On September 26, Hollie Sanford of Cleveland, Ohio, gave
birth to a healthy baby girl.
For reasons that are unclear, the hospital tested both
mother and baby for drugs. Both tested
positive – for a byproduct of marijuana.
That’s because Hollie drank marijuana tea to ease the pain of
labor. According to one
of several excellent stories in the Cleveland Plain Dealer, Hollie said she took that approach because she
thought it was safer than narcotics or medicines.
The whole thing should have been none of the county child
welfare agency’s business. And you can
bet that had Hollie Sanford been, say, a Junior Leaguer from Chagrin Falls or
Bentleyville it wouldn’t have been. She
never would have been tested and, if somehow she had, Cuyahoga County Children
and Family Services (CFS) would have done exactly what it should have done:
Nothing.
But while news accounts don’t specify their income, Hollie
and her husband appear to be a working class family. And they’re an interracial couple. That’s more than enough to trigger the racial
bias and class bias that permeate American child welfare. (NCCPR President Martin Guggenheim discusses
exactly this sort of double standard in the context of marijuana cases in
this article from The Nation. And there's more about the double standard, and the harm it causes in this piece from The Huffington Post.)
So Cuyahoga County went to court to put the family under
“protective supervision.” Your newborn
still can live with you, the County told the Sanfords, so long as you promise
never, ever to use marijuana and let us monitor your life – at a time when that
life already has more than enough stress, what with the arrival of a new
baby. Hollie agreed. As she told the Plain Dealer: “I said I’d do anything they wanted to get my
daughter home.”
All that extra stress poses far more risk to a newborn’s
healthy development than a mom who sometimes uses marijuana tea, or even smokes
a joint.
But then it all got worse.
The case came before a magistrate - essentially an assistant judge - by the name
of Eleanore Hilow. She took it upon
herself to go far beyond what even CFS wanted – she ordered the child
confiscated from the parents and consigned to foster care. Fortunately, a cousin stepped forward, so at
least the child wasn’t placed with a stranger.
Hollie and her husband had daily visits.
But still more stress was placed on the parents – and most important,
the infant – during a crucial period of parent child bonding.
After Plain Dealer
reporter Rachel Dissell wrote an
excellent story on the case, the actual judge, Thomas F. O'Malley, overruled his magistrate and
allowed the child to come home – still under protective supervision.

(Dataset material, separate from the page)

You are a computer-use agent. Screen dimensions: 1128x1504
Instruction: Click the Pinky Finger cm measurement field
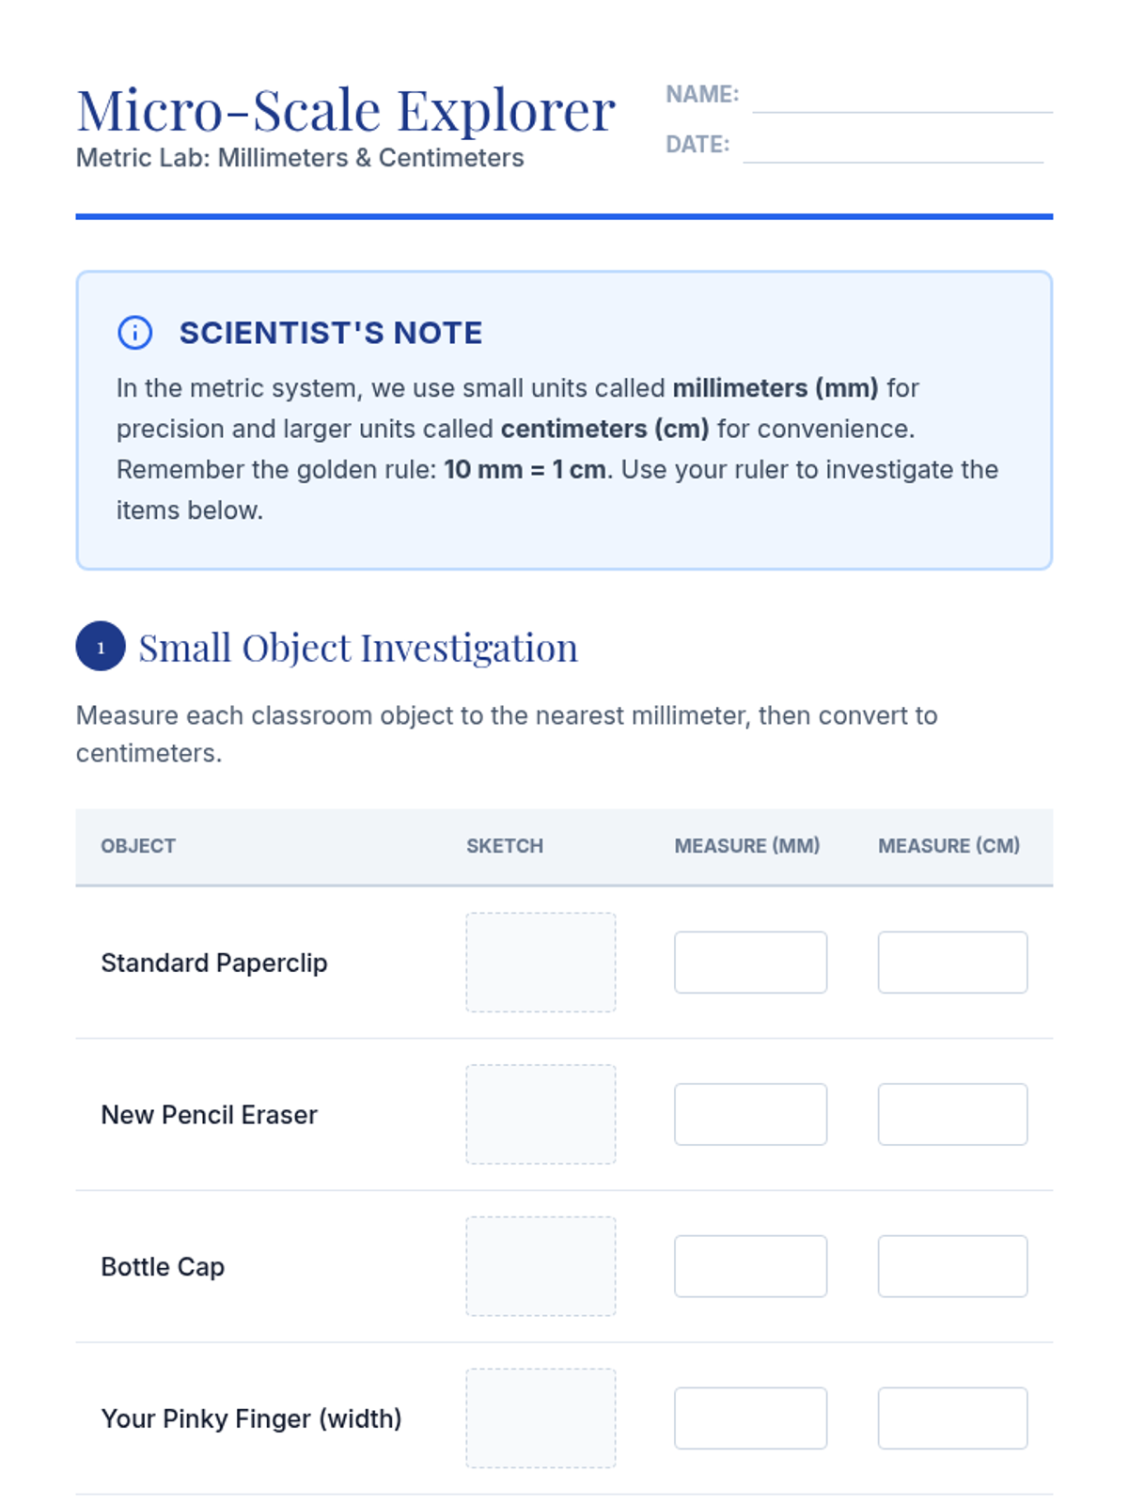[953, 1418]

As often happens in situations like this, the Plain Dealer story prompted others to
come forward. In
a follow-up story, Dissell wrote:
Several attorneys and guardians ad litem with cases in Hilow's courtroom told the Plain Dealer she often makes unilateral decisions to remove children from parents or caregivers, forcing them into the county's custody without sufficient, or any, evidence being presented during a hearing.
Hilow and her judge, Thomas F. O'Malley, drew more appeals than any other pair – 28 out of a total of 120. They also had more full or partial reversals. On cases they decided since 2011, the typical judge/magistrate pair drew fewer than two reversals. O'Malley and Hilow drew 9. That was more than a quarter of the roughly 30 reversals for the entire local juvenile court. The next closest pair had five reversals. More than once, appeals court judges used unusually direct language in reversing Hilow's rulings. They did not question her motivations, but, like some lawyers who have practiced in her court, they said that her rulings exceeded both her discretion and her authority.
Hilow decided that a newborn, born with methadone in his system, should be placed in the emergency custody of the county. A county worker and addiction professional testified that Dara Gibson and her baby could stay safely in a treatment center. But Hilow, according to her decision, was skeptical. There was nothing to prevent Gibson from fleeing the center with the baby, who at only about 2 months old, couldn't fend for himself. He's now in a foster home.
But
the egregious conduct of one magistrate should not be allowed to distract
attention from the only slightly less egregious behavior of the Cuyahoga County
child welfare agency. Not only did they
harm this child by ordering around the parents, putting everyone under surveillance,
and dragging the whole matter into court in the first place, they also used up
time, energy and resources that could have been spent finding children in real
danger.
Cuyahoga
County is not alone in this. New
York City has its own version of child welfare reefer madness. So does Philadelphia.